Álvaro y Manón oyeron discutir entre ellos, varias veces, cuál sería el mejor general de Don Carlos. Unos, la mayoría, decían que Zumalacárregui; otros, que Cabrera; quiénes afirmaban que Gómez[69]; pero algunos refutaban esta opinión diciendo que la expedición de Gómez había salido relativamente bien, por casualidad; también había partidarios de Maroto y de Villarreal. Nadie sabía una palabra de geografía del país en donde se operaba, ni se manejaba un mapa mediano.

Algunos de los extranjeros habían practicado la guerra en otros países, y, por lo que contaban, tenían los mismos caracteres de brutalidad y de maldad que en España.

Uno de los oficiales, aristócrata francés, guapo, bien vestido, de la familia de Brancas, joven realista, hacía la campaña como un vendeano, con la sonriente y amable estupidez del antiguo régimen. Brancas sonreía y saludaba como si estuviera en la corte de Luis XIV. Leía a Chateaubriand —este jorobado solemne, el más petulante de los grandes hombres de la época—, y parecía haberse amamantado con el Qu’il mourut, de Corneille.

Una de las veces, al francés se le ocurrió decir a Alvarito que en la guerra no se tenía miedo; papá Lacour, que oyó la frase, replicó vivamente, diciendo:

—Todo el mundo tiene miedo. No he conocido a nadie que no lo tenga, más que a los locos.

—¿Siempre se tiene miedo? —preguntó Alvarito.

—Siempre. Hay momentos en que se pierde el miedo: se distrae, se enfurece uno y se olvida; pero al oír silbar las balas otra vez, se tiene miedo, aunque se disimule.

—Y entonces, ¿cómo se tiene afición a ser militar?

—Ahí está, pues —contestó papá Lacour, con esta frase de vasco que no quería decir nada—; a pesar del miedo, esto tiene atractivo.

En las reuniones de su casa, papá Lacour bebía con exceso, y, después de beber, se dedicaba a cantar, porque creía poseer hermosa voz.

Lo mismo le daban a Lacour las canciones francesas legitimistas que las republicanas. Cantaba igualmente Partant pour la Syrie que La Carmañola. Naturalmente; no hubiese cantado La Marsellesa, porque la hubieran conocido los compañeros.

Este eclecticismo lo extendía a las canciones españolas y a las vascas.

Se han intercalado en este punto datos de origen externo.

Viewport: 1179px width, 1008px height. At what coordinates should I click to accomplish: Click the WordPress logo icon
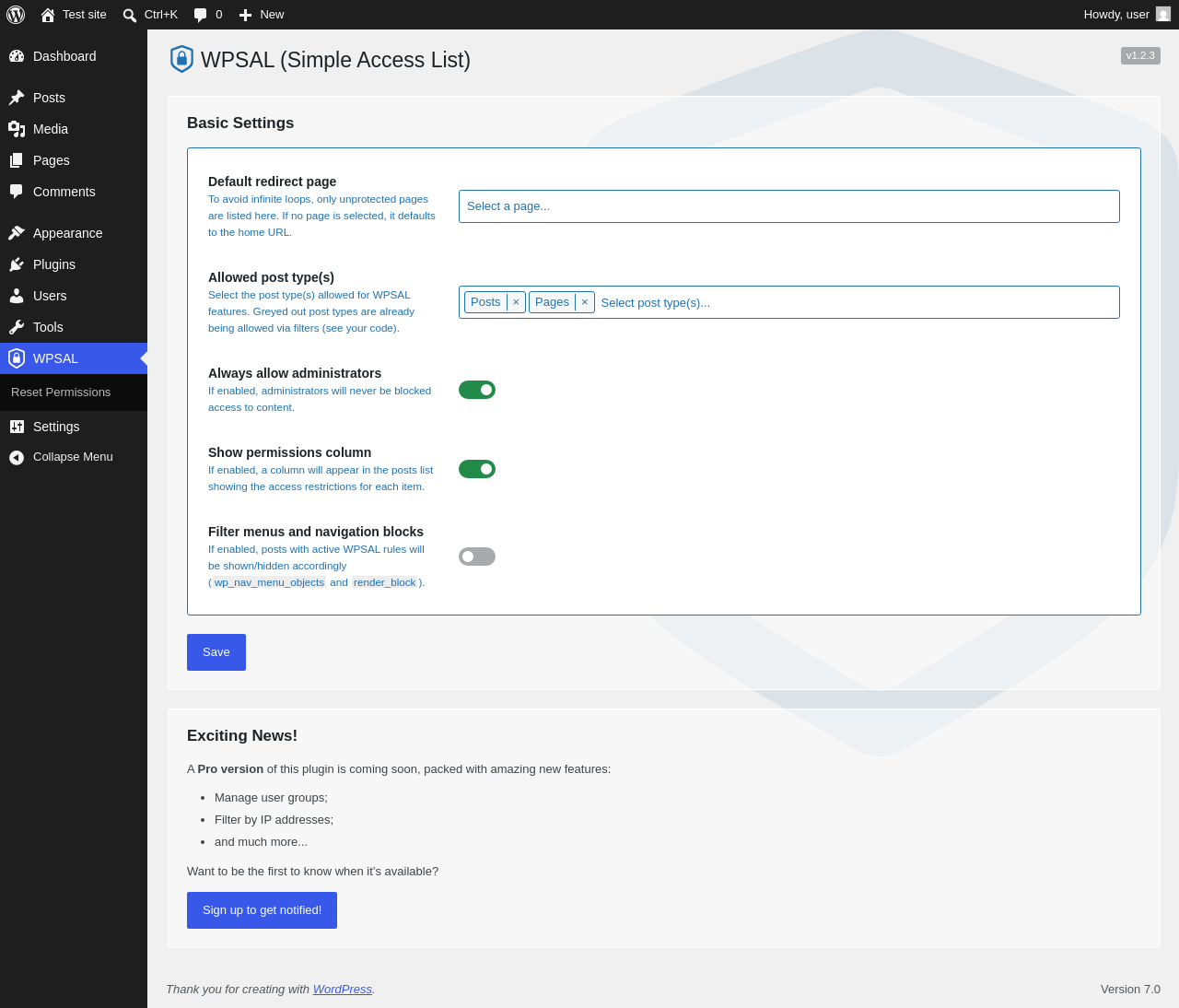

Le gustaba cantar cuando estaba alegre, lo que le ocurría a menudo, el Ai, ai, mutilla; y si pasaba de la alegría corriente a un grado más alto de excitación, entonaba la marcha del Requeté. Como los soldados de aquel batallón iban materialmente cubiertos de harapos, la canción tenía este estribillo:

Vamos andando; tápate,

que se te ve el Requeté.

Para los momentos que le parecían solemnes entonaban una canción de La Dama Blanca, que empezaba diciendo:

Chantez, chantez, joyeux menestrel;

chantez refrain d’amor et de guerre.

Por la noche, mientras se hablaba, se bebía y se cantaba entre aquella gente, alegre, brutal y presuntuosa, Alvarito solía mirar desde la ventana el cielo estrellado del invierno y las hogueras de los vivacs.